Reprint requests should be sent to Jarrod A. Lewis-Peacock, Green Hall, Princeton University, Princeton, NJ 08540, or via e-mail: firstname.lastname@example.org.
What we refer to as the “focus of attention” is the broad focus of attention (Cowan, 1995) that has a capacity limit of about four items. This contrasts with a narrow focus of attention, consisting of a single item, that is differentiated from the “direct access region” which can hold about four items (Oberauer, 2002). Our data do not address the distinction between these constructs, and therefore, we consistently imply the broader definition.

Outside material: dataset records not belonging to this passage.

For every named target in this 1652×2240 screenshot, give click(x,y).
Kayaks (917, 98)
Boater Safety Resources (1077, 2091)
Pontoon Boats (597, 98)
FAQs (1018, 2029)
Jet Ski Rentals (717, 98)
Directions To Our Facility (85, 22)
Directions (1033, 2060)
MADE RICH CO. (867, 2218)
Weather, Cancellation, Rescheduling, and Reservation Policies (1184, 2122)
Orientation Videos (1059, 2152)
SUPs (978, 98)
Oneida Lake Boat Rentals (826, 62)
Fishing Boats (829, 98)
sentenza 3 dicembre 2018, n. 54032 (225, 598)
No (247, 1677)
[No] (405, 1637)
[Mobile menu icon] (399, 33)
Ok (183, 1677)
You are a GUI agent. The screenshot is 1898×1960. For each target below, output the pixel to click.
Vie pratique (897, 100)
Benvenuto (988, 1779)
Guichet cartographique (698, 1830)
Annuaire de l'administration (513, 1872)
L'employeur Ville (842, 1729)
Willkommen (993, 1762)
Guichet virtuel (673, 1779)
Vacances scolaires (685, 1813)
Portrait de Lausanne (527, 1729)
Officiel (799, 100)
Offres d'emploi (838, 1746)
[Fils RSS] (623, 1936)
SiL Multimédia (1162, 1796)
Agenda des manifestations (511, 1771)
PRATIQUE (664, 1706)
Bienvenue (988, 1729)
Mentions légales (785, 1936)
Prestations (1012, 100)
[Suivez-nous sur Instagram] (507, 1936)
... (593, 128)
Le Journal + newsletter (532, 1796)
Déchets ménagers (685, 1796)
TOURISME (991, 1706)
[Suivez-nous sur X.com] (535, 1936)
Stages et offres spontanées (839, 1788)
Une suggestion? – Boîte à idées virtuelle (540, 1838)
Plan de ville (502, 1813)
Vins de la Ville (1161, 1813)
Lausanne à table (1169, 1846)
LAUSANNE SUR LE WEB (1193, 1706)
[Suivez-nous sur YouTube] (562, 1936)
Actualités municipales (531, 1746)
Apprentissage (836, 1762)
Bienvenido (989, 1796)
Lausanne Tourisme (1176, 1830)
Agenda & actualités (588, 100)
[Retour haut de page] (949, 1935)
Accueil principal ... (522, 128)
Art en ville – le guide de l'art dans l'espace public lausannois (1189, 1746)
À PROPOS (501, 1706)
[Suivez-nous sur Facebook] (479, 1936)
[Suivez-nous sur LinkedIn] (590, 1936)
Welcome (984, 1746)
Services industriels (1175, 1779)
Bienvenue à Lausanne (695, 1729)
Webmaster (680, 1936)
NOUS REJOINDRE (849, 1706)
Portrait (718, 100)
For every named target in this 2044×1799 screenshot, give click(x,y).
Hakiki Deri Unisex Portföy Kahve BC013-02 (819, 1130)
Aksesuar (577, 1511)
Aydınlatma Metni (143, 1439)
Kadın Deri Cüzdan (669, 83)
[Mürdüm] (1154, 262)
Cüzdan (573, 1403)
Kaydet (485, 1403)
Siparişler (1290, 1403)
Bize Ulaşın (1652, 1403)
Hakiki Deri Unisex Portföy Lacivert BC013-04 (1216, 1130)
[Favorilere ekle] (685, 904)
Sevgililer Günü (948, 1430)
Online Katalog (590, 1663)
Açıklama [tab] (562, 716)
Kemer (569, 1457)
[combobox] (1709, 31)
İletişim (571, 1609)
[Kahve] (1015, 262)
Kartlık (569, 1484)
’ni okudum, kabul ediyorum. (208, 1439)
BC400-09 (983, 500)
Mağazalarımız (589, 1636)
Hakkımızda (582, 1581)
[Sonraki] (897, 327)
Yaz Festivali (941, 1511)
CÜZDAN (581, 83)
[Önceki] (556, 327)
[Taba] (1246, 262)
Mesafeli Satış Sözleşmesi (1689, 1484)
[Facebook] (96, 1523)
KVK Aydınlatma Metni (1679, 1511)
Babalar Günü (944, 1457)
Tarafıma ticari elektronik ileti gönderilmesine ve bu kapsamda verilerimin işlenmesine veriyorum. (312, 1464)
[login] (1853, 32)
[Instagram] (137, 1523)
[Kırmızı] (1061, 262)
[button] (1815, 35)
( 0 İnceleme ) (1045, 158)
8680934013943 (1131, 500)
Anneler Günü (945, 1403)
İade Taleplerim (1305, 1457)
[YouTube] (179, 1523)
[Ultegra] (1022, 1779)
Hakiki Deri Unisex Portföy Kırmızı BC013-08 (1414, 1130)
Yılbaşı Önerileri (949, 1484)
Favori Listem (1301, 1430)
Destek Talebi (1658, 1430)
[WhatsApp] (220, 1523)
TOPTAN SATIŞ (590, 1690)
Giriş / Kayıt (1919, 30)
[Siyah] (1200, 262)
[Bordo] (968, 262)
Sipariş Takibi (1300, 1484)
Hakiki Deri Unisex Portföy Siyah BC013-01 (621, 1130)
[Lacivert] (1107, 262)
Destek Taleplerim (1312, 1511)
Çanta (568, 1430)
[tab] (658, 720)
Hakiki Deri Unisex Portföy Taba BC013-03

Decoding with voxels from the whole brain or only those restricted to ITC produced qualitatively similar results. However, although classifier training on Phase 1 data in the PFC was successful, decoding of Phase 3 data from this region failed to produce interpretable results. PFC is thought to be a critical neural substrate for cognitive control and the representation of task demands (Miller & Cohen, 2001). Although the stimulus materials were identical between the training task (Phase 1) and the testing task (Phase 3), the cognitive demands of each task were not (short-term recognition vs. short-term paired-associate recognition). This may underlie the classifier's inability to generalize from the training data to the testing data in PFC.